▶ [本文ブロック]:
例をあげます。松田さん(仮名)は、フリーターの期間にうつ病を発症して一時期休んでいました。治療の結果、症状が改善しサラリーマンとして社会復帰しました。しかしその7年後にうつ病でまた休むことになってしまいました。
この場合、医師からすると今回と7年前のうつ病は同一であり因果関係があるので、診断書にも、前のうつ病が再発した判断するでしょう。
しかし、社会的治癒は医学的な治癒とは異なり、前の傷病と後の傷病が同じであることや再発であることは問題とはならず適用されます。ですので、障害年金請求上では二つのうつ病は別個のものとして取り扱われ、「後のうつ病」が初診日として取り扱われます。
*社会的治癒は請求者の不利益を被る可能性がある場合の援用として特別に考案された措置です。よって受給権を否定するためにこの法理が使われる事はありません。

▶ [情報の活用]:
1. 社会的治癒の文章をもとに、次の問いに答えよ。
(a) 松田さんがうつ病を発症したのは、どの期間か。
(b) 障害年金請求上、初診日として取り扱われるのはどちらのうつ病か。
(c) 社会的治癒の法理が使われる事はないとされているのは、何のためか。
2. 社会的治癒の文章の続きを、最後の文のあとから書いてください。
このあとのレコードは、本文とは別の出典から取られている。

[データソースからの項目]
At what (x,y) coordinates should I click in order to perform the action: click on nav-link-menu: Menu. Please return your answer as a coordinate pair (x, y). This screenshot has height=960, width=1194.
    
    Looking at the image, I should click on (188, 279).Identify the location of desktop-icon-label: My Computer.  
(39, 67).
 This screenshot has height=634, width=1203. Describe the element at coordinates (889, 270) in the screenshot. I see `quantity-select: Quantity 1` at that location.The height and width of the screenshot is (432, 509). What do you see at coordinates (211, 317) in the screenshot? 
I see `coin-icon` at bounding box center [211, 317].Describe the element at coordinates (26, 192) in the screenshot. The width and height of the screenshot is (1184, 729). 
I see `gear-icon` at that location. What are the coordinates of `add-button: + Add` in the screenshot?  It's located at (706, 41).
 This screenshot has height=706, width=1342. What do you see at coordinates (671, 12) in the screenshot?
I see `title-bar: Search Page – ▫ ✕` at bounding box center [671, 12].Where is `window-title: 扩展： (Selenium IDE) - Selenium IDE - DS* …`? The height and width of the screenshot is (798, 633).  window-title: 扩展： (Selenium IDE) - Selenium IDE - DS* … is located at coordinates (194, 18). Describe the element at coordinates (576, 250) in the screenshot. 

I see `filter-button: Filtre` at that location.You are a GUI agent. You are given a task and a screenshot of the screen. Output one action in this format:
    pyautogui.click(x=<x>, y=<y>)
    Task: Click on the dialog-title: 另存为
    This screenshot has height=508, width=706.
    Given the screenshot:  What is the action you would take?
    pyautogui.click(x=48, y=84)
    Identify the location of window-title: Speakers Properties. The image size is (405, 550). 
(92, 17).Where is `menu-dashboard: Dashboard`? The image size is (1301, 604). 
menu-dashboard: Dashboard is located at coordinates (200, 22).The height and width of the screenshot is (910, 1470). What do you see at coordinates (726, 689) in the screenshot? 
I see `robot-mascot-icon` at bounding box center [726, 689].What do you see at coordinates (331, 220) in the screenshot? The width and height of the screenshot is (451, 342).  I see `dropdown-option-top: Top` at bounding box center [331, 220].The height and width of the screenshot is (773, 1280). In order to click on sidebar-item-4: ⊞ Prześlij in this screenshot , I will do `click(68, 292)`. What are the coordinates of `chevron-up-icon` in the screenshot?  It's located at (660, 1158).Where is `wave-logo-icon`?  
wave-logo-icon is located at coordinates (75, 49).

▶ [設問別の解答]:
1.
(a) フリーターの期間
(b) 「後のうつ病」
(c) 受給権を否定するため

2.
精神疾患における社会的治癒は「医学的には治癒していなくても、軽度と悪化のとの間に外見上治癒していると認められているような状態が一定期間継続した場合」とされています。
外見上治癒にみえても、症状を抑えるために薬を飲み続けている場合は、原則として社会的治癒は認められません。しかし通常使用量の下限または下限に近い水準で維持されており「生体の機能が正常に保持され、悪化の可能性が予測されない状態」にあった場合は、薬事下にあったとしても社会的治癒が認められることがあります。